QUOTED PASSAGE
Friday, October 29, 2010
Adventures of an Aspiring Author
It's Friday. Thankfully. It's been one of those weeks where the work/effort to payoff ratio has been skewed in the wrong direction. First, to the Texas Rangers. Boo. What the heck, guys? Score some freaking runs and try to get through the middle innings without getting shelled.
I'd thought I'd end the week with a quick play-by-play of a typical night in the life of an aspiring author. Let me rephrase, a typical night in the life of a working/parent-aspiring author. Sometimes I wonder how I ever finished a manuscript at all. Oh, wait, I was in Iraq!
5:00 pm - Horn blows, time to close up shop. Can't wait to get home and finish up the current chapter. I was on a wicked roll last night and there's some fresh ideas that need to be captured.
5:10 pm - Heading out door and phone rings. Higher ups want a copy of every purchase receipt going back to March. Wait, you need this today? Everone's already left... but I wasn't here in... I'm not... I... Oh, crap.
6:30 pm - Walked through the front door, threw stuff on the floor, kissed wife, and sat down for family dinner, a decent meal of leftover, then scolded son for playing with his during grace.
7:00 pm - Shower and change. Set up writing station. Open up Macbook Pro and launch Scrivener (if you don't have this you hurt). Review hand written notes from previous evening.
7:05 pm - Wife calls. My sh*t doesn't belong on the floor. Go and pick up. Assist with dinner clean up. Take out trash.

DATASET CONTENT
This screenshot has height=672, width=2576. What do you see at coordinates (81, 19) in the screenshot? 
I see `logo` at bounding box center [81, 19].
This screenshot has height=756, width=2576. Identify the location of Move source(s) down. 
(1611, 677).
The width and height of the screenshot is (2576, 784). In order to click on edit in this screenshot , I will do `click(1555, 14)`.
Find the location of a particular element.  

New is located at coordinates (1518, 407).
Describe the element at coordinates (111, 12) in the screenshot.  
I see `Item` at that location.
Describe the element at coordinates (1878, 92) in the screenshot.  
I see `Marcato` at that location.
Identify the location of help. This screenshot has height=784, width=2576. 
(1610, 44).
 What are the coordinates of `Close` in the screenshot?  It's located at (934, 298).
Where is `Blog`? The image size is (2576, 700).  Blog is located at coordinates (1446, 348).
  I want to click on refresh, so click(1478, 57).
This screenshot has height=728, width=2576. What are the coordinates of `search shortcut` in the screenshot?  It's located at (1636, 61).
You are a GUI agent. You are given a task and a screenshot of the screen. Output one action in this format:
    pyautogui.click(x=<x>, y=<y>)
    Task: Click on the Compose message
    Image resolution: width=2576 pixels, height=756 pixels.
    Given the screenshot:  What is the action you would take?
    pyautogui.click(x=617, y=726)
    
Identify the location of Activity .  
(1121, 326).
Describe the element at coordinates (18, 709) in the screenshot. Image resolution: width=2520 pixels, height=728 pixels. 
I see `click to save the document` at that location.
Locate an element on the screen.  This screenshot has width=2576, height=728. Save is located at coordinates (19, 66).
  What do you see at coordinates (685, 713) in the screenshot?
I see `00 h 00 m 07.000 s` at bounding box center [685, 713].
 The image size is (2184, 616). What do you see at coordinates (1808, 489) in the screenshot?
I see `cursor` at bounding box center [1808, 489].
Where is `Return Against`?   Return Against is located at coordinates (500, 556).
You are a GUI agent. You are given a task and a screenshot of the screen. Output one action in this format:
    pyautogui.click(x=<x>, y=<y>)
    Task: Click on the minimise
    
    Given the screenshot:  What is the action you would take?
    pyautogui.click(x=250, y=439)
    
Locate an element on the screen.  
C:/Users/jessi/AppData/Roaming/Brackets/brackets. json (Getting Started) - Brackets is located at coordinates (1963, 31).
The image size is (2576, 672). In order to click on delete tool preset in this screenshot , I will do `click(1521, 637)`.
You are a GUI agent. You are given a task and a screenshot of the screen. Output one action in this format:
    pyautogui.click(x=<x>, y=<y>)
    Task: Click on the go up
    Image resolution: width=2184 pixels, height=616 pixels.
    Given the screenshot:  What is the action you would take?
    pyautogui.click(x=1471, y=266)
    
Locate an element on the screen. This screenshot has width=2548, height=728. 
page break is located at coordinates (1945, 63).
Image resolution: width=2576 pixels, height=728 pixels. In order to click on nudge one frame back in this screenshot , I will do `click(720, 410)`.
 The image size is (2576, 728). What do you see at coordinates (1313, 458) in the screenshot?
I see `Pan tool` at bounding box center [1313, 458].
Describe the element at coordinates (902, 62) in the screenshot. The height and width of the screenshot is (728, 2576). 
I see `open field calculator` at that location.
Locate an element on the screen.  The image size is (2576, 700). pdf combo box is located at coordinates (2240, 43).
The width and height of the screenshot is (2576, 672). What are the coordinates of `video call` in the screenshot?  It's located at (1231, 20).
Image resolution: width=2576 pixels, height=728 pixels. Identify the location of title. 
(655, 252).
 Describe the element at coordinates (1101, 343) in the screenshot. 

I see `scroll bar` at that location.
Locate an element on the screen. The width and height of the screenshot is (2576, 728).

WORK ORDER 1
In the blog post, which program does the author launch at 7:00 pm?
WORK ORDER 2
Please copy the blog post word for word, starting at the words "Friday, October 29, 2010" and stopping after the words "to be captured.".

YOUR SOLUTION 1
Scrivener

YOUR SOLUTION 2
Friday, October 29, 2010
Adventures of an Aspiring Author
It's Friday. Thankfully. It's been one of those weeks where the work/effort to payoff ratio has been skewed in the wrong direction. First, to the Texas Rangers. Boo. What the heck, guys? Score some freaking runs and try to get through the middle innings without getting shelled.
I'd thought I'd end the week with a quick play-by-play of a typical night in the life of an aspiring author. Let me rephrase, a typical night in the life of a working/parent-aspiring author. Sometimes I wonder how I ever finished a manuscript at all. Oh, wait, I was in Iraq!
5:00 pm - Horn blows, time to close up shop. Can't wait to get home and finish up the current chapter. I was on a wicked roll last night and there's some fresh ideas that need to be captured.